Excerpt to read:
# BMW Pen



## SennaVProst (Apr 9, 2011)

Little depressing that the USB drive is only a 2GB!


----------



## Snipe656 (Oct 22, 2009)

SennaVProst said:


> Little depressing that the USB drive is only a 2GB!


That sucks, mail it to me so that you no longer have to get depressed by it


----------



## Alpine300ZHP (Jan 31, 2007)

Snipe656 said:


> That sucks, mail it to me so that you no longer have to get depressed by it


:rofl:


----------



## Alpine300ZHP (Jan 31, 2007)

rmorin49 said:


> Personally, I wish BMW would cease with the cheesy gifts and concentrate on providing quality cars that buyers want to drive. Let's see, how about a 535d or a 730d? Also, what about a 120d and a 5 series Touring? A simple email follow up asking about our ownership experience would appeal more to me than a cheap sketch or a pen that few really need or want. Just my 2 cents.


I hear you. I bit the bullet on my 535i because I realized that the 535d was not looking like a reality anytime soon. If BMW brings over the 535d or 735d I will probably trade my 535i in and get one. I really like my 335d....more than I ever thought I would. The fuel economy is just an added benefit.

Recorded information:
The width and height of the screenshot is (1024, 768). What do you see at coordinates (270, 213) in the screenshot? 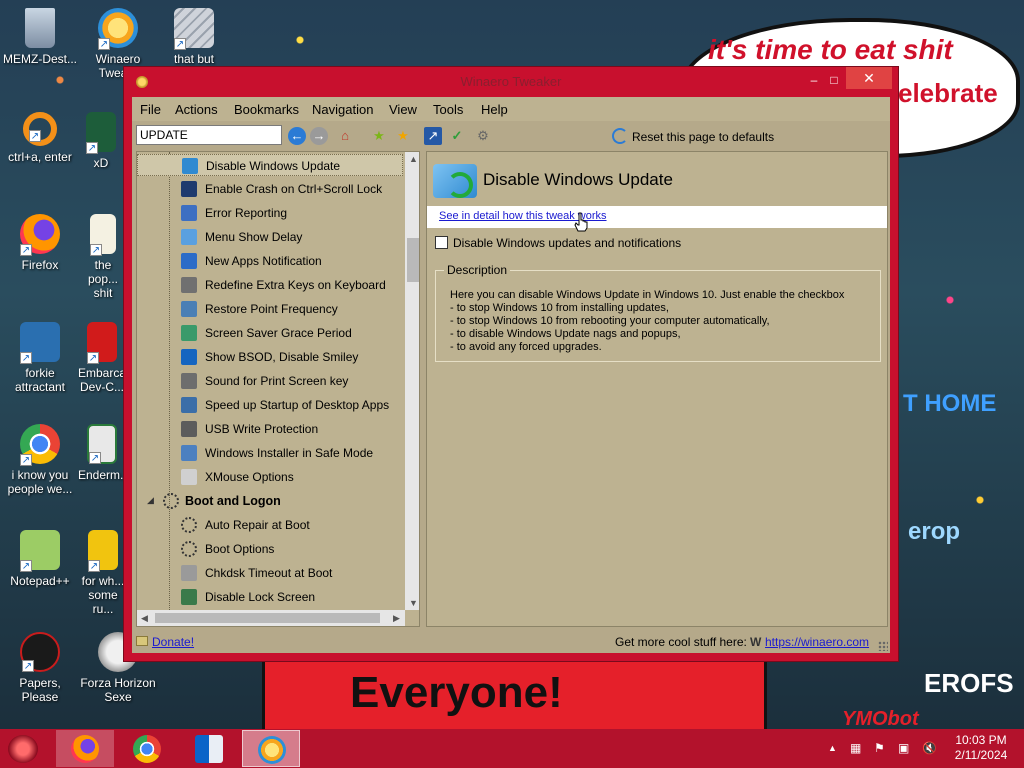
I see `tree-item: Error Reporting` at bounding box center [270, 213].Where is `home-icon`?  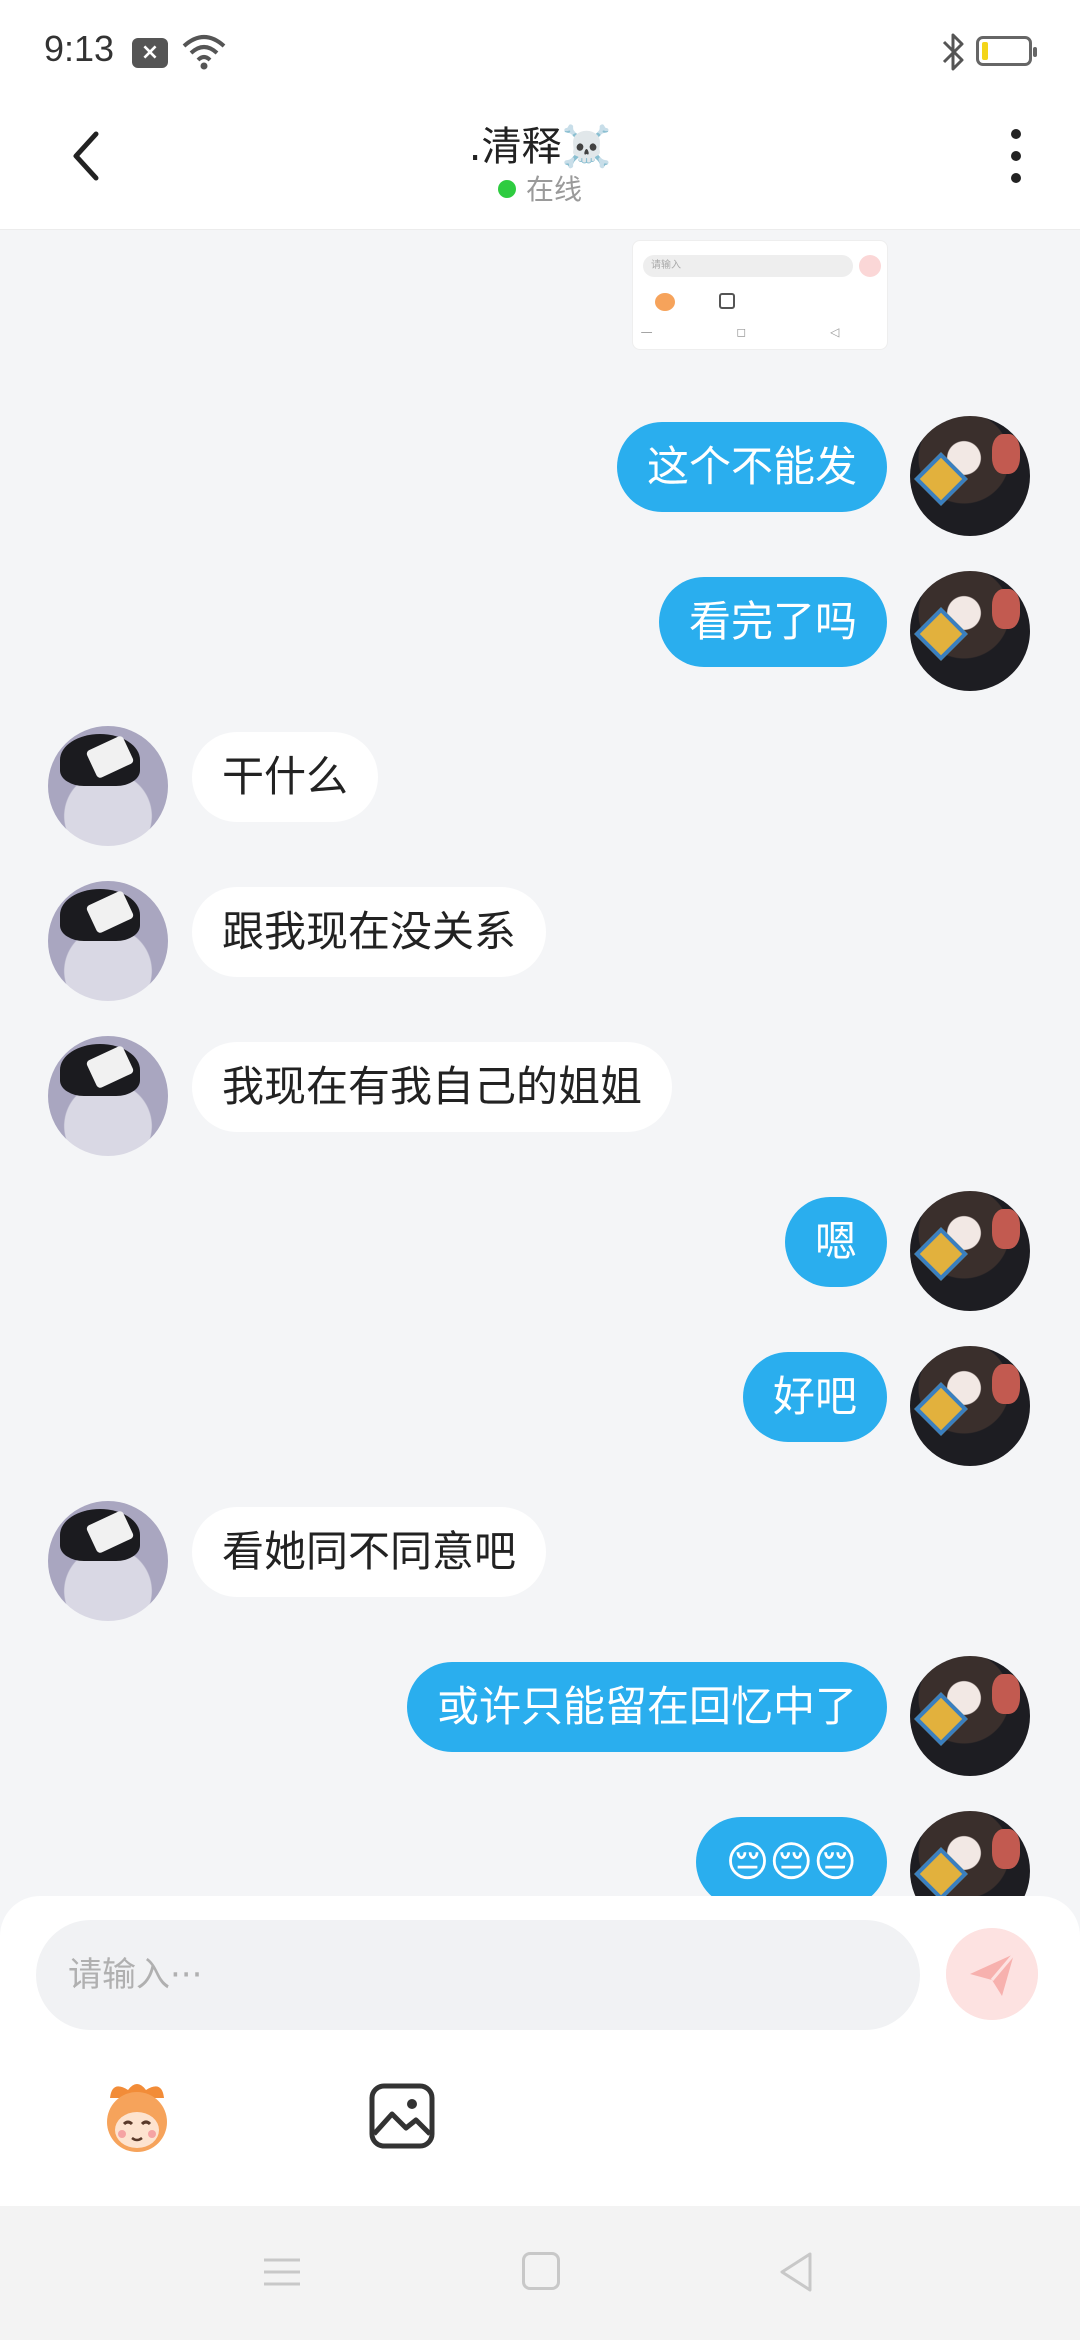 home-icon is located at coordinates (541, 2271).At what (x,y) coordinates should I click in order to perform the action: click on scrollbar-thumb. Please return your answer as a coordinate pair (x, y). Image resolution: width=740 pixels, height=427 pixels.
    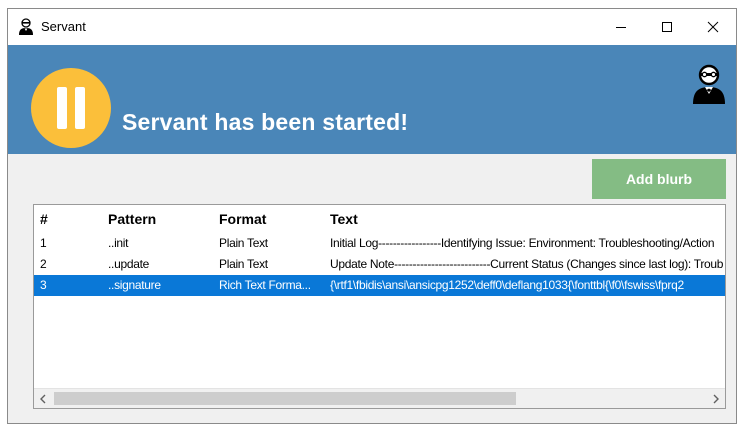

Problem to solve:
Please answer these questions from the BMW Pen thread:
(a) According to SennaVProst, how large is the USB drive?
(b) Which car did Alpine300ZHP buy after concluding that the 535d was not coming soon?
(c) Which car does Alpine300ZHP like more than expected?

Expected answer:
(a) 2GB
(b) The 535i
(c) The 335d